This article was republished with permission from WTOP’s news partners at Maryland Matters. Sign up for Maryland Matters’ free email subscription today.
This content was republished with permission from WTOP’s news partners at Maryland Matters. Sign up for Maryland Matters’ free email subscription today.
Editor’s note: Maryland Matters reporters sat down with some of the candidates for governor at the recent Maryland Association of Counties conference. Interviews with these candidates will appear over the next few days. And we will bring you interviews with other gubernatorial contenders as the campaign unfolds.
Like many of Maryland’s 2022 political candidates, Commerce Secretary Kelly M. Schulz was in Ocean City last week, catching up with public officials at the Maryland Association of Counties summer conference, raising campaign cash and meeting voters in the beach town.
“Hi, I’m Kelly Schulz, and I’m going to be your next governor of the state of Maryland,” she uses as the opening line when approaching voters.
And her pitch, if voters want to learn more?
“I believe in them,” Schulz said. “I believe in their future.”
Schulz — who resigned her seat as a delegate representing Frederick County in 2015 to join the Hogan administration, first as secretary of Labor — is the establishment favorite in the Republican primary so far.
And, after being part of an unlikely eight-year Republican administration, Schulz seems content to continue strategies that have served Gov. Lawrence J. Hogan Jr. (R) well, including monitoring public opinion.
Schulz, 52, said she will always have “an open office” and an “ear to the ground on what people want to have accomplished.”
She lists the items that she thinks voters want their leaders to tackle: meaningful employment and a lower cost of living so that generations of Marylanders can continue to afford to live here.
“I want to be able to make sure that I plan my life and the state doesn’t plan my life for me so that I can’t afford to live in Maryland after I retire,” Schulz said, mentioning her 3-week-old grandson. “…I want to be able to keep my family together. And I would imagine that most Marylanders want to keep their families and their communities together.”
Marylanders know the state is “one of the most beautiful” in the nation and want to live their golden years here, “without having retirement taxes, estate taxes and every other type of tax that’s going to bleed into their sense of livability.”
Asked how she might direct the deluge of federal stimulus funding headed for Maryland if elected, Schulz deferred in part to the administration she’s currently a part of.
She said the Hogan administration is looking for strategic, longer-term investments instead of short-term spending.
“We’re looking at very long-term opportunities so that we can capitalize on infrastructure in general.”
Asked about a top priority outside of responding to the COVID pandemic, Schulz gives three:
- Education: “[Holding] school systems accountable in order to be able to produce the best students that we possibly can.”
- Confronting violent crime: “Being able to make sure that we’re safe walking through parking lots, going to the grocery store, late in the evening” and “understanding the importance of funding the police, funding them well … and providing them resources for training and other opportunities.”
- Economic development: “Everything from workforce development, to … incentives, being able to attract businesses to our communities, provide more jobs and opportunities for everybody in the state.”
Schulz also said state leaders “need to be able to identify with” the small business community.

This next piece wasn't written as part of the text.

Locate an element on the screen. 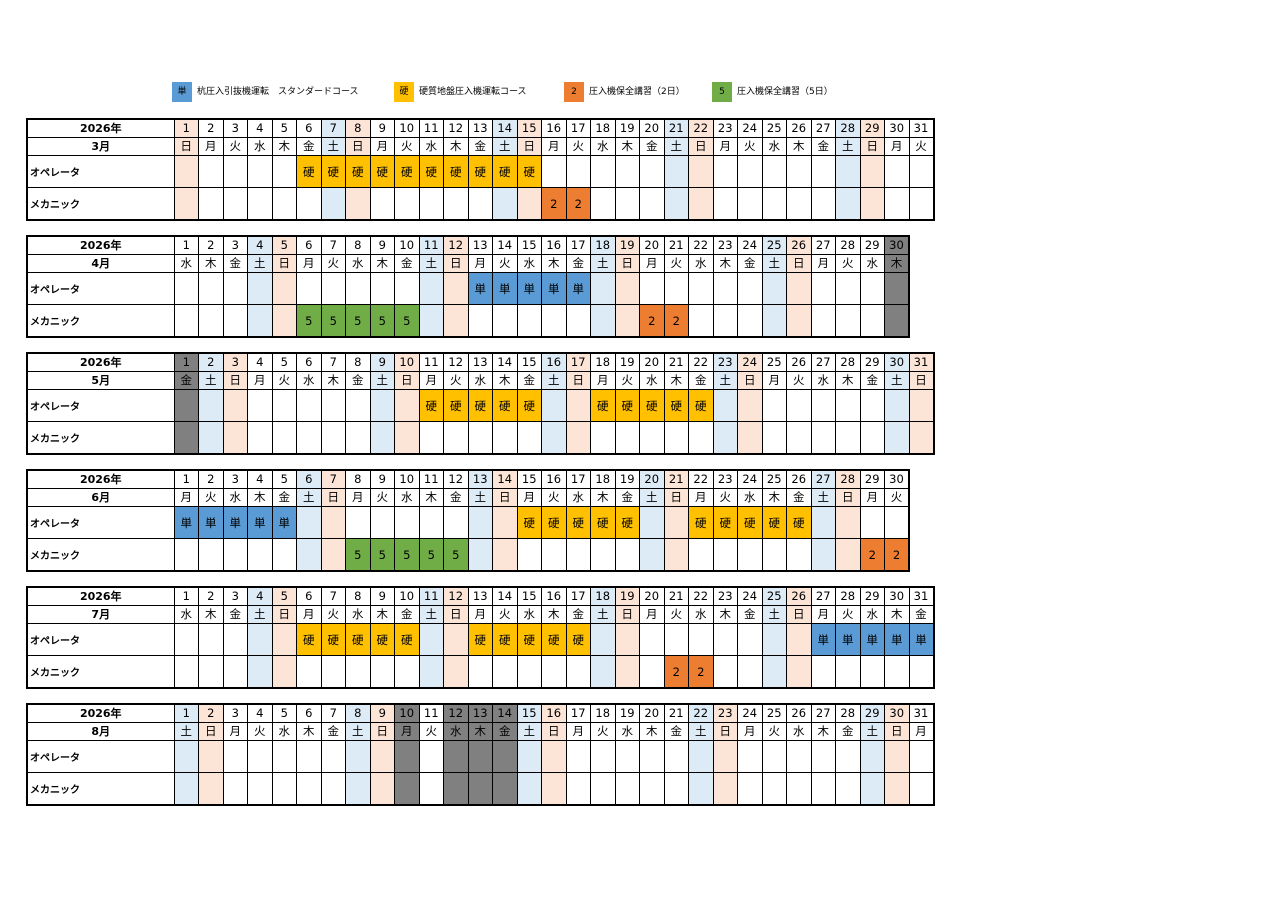 The image size is (1280, 905). date-cell: 6 is located at coordinates (309, 362).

“We have to look at those small businesses and see how we can help them to flourish … because they are the majority of the employers of our state,” she said.
Asked about how she will handle the multi-billion-dollar education reform plan enacted by legislators over Hogan’s veto, Schulz responded that she’s not a big fan of mandates generally, because “I think that they pigeonhole us from looking at a lot of different types of opportunities that might come along.”

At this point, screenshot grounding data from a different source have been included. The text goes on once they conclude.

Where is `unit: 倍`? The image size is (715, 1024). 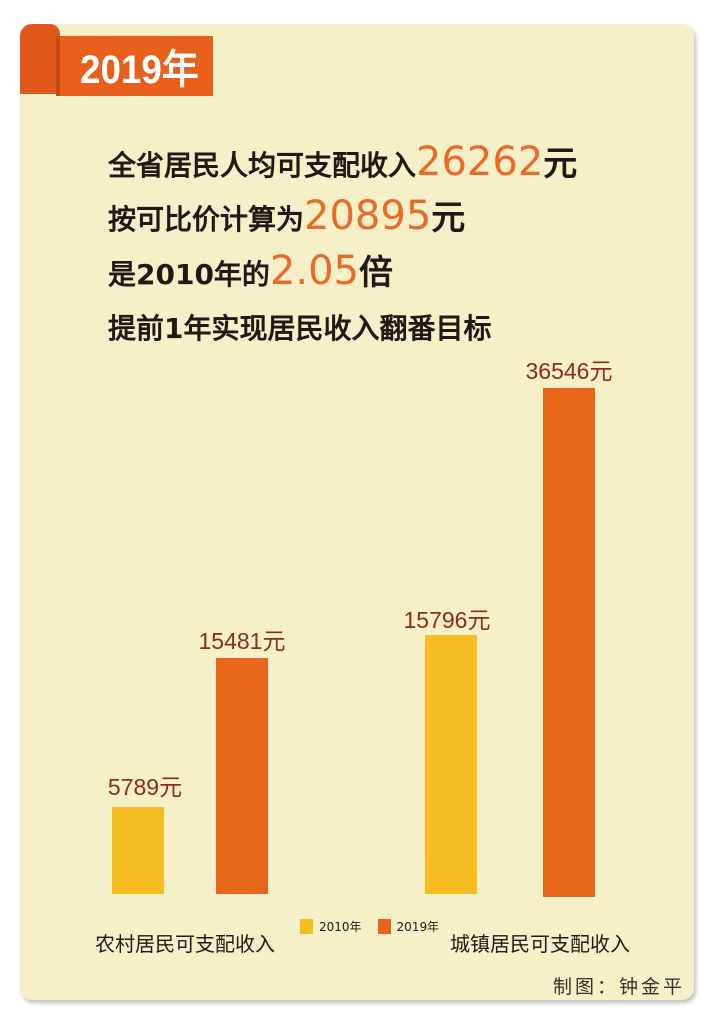 unit: 倍 is located at coordinates (376, 273).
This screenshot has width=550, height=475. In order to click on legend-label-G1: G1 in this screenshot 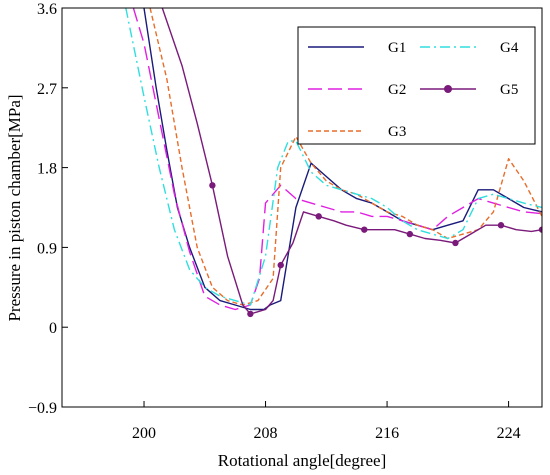, I will do `click(397, 48)`.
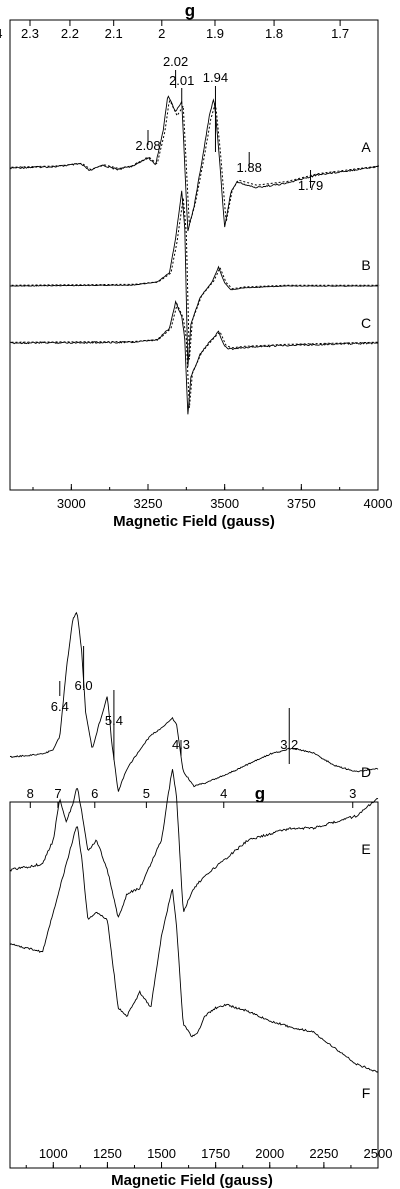  I want to click on trace-label-F: F, so click(366, 1093).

Schulz said she did look forward to advancing conversations about workforce development and apprenticeships.
“I think it’s important to be able to look at those individualized types of programs, and how they help to bring prosperity to the individuals, and how we can bring those opportunities to the business world,” Schulz said.
On marijuana legalization, Schulz said she doesn’t yet have a policy position, but mentioned that hemp development for farmers is an important economic development opportunity.
At the end of a brief sit-down interview in Ocean City, Schulz offered no hint at who her running mate might be.
“Our campaign has been working really hard, moving across the state talking about issues and delivering our message,” Schulz said. “…The more we move across the state and listen to more individuals about what their priorities are, that might help us to determine what our priorities are going to be for running mate.”